One night, as she waited in front of his house, a car pulled up, full of boys, and Harry climbed out, laughing. As he walked not too steadily to the door, Mary ran out and grabbed his hand. She couldn’t believe what she was doing; some part of her seemed to be watching from someplace else. She grabbed his hand and said, “Harry, help me. Help me!”

“Mary? What’s the matter?”

“I’m pregnant. You made me pregnant, Harry. Oh, God, what am I going to do?” His eyes glittered, bright with drink. “Help me, Harry.”

He put his arms around her. She began to weep hysterically. “It’s all right. It’s all right, Mary.”

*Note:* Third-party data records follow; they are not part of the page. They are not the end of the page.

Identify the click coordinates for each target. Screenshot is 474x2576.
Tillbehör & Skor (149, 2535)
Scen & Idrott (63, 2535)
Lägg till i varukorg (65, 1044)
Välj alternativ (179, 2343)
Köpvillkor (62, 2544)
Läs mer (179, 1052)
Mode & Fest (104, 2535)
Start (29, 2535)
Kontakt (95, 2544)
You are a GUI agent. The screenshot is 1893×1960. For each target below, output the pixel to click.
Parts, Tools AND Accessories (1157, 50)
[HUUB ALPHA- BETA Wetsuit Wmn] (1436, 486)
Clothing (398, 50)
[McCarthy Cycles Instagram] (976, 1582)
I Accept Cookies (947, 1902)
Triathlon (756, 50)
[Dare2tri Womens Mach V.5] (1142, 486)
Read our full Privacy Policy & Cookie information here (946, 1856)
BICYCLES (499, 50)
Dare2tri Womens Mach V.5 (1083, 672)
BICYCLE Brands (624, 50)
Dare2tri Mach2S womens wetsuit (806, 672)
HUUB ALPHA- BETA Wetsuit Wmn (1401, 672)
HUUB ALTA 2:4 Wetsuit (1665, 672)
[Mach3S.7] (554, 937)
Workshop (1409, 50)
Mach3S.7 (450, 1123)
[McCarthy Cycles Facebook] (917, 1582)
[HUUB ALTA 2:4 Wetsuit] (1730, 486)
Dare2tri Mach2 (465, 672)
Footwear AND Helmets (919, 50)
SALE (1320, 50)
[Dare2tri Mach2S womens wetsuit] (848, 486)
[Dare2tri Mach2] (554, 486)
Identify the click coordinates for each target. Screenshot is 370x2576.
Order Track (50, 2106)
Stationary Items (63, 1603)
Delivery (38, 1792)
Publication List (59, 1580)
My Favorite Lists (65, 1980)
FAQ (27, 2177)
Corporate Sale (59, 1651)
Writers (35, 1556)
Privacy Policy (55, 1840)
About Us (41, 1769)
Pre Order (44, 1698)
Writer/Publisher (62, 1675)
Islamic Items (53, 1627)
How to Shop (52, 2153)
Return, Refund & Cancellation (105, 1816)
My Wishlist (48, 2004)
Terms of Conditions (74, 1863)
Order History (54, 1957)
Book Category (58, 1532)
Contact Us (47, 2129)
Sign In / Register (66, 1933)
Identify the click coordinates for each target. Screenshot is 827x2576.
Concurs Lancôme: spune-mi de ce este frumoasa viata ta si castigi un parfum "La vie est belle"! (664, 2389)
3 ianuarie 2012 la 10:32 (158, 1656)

He held her and wiped away her tears. She was amazed at his gentleness. She thought he would curse her or hit her.

“Don’t cry. It’s all right.”

“What are we going to do?”

“We’ll get married. We’ll get married right away.”

He held her and kissed away the tears. “It’s all right. We’ll get married.”

It all happened so fast that nothing seemed real. They walked down the aisle together in First Presbyterian Church and then went to Ocean City for three days. On the wedding night she wore an absurd-looking negligee that she had gotten at her shower, which was green with ribbons on it. This time it was really sort of OK when he touched her, but very quickly he was inside her again, and once again, there was no pleasure. That was it, she was frigid for sure. But she had something worse to worry about. It was all a lie, everything was a lie, she wasn’t pregnant, and he never would have married her if she weren’t. What was she going to do? What the hell was the new Mrs. Harry Springer going to do?